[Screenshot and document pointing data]
____________

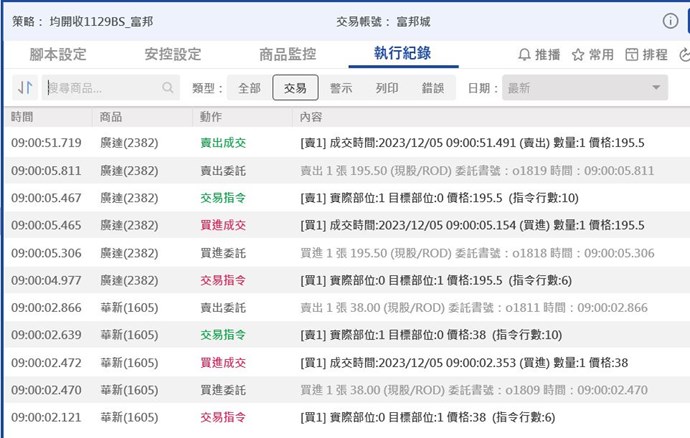This screenshot has height=438, width=690.
Task: Select the 錯誤 type filter
Action: (432, 88)
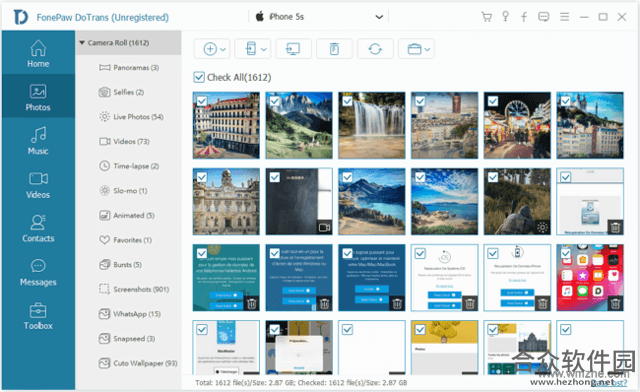Open the Contacts section
The height and width of the screenshot is (392, 640).
pyautogui.click(x=38, y=228)
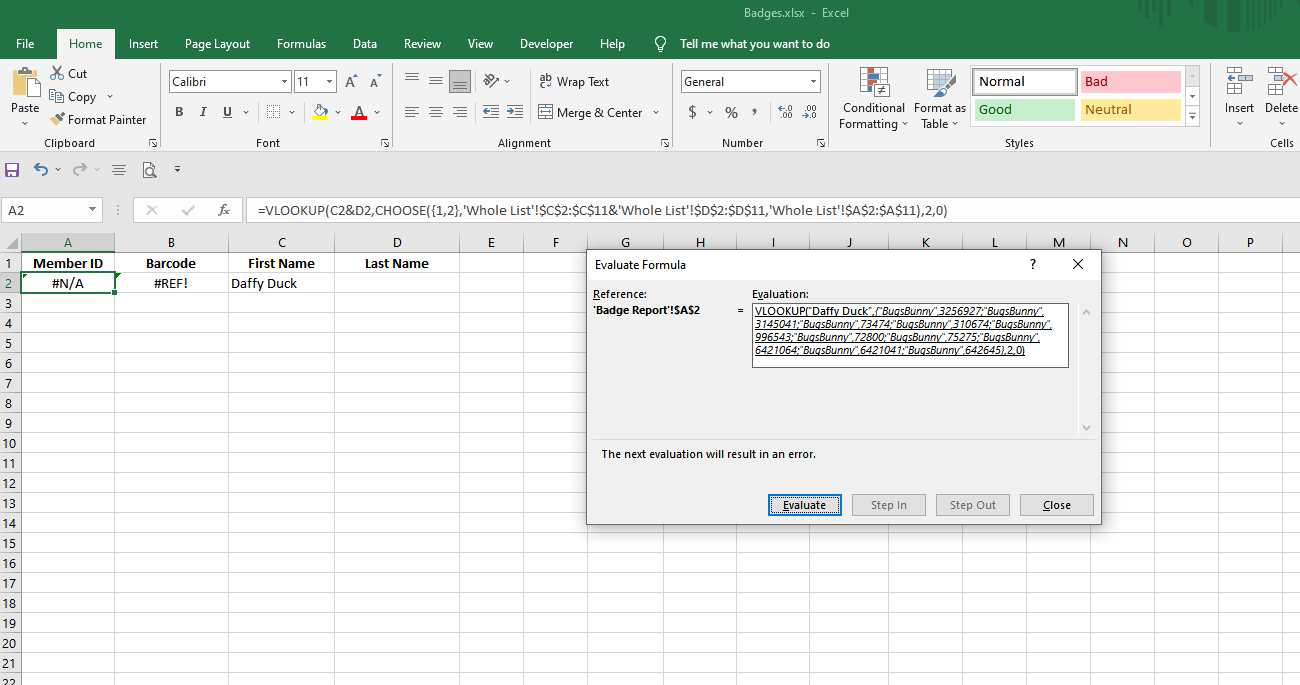Open the font name dropdown showing Calibri
The height and width of the screenshot is (685, 1300).
[285, 82]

____________

• EXERCISE: Change every "screenshot" in the material to "screen capture" and leave everything else as it is. Leave the pictures out of your answer.

• THE OUTPUT:
This screen capture has height=438, width=690.
Task: Select the 錯誤 type filter
Action: (432, 88)
Open the Contacts section
The height and width of the screen capture is (392, 640).
pyautogui.click(x=38, y=228)
Open the font name dropdown showing Calibri
The height and width of the screen capture is (685, 1300).
[285, 82]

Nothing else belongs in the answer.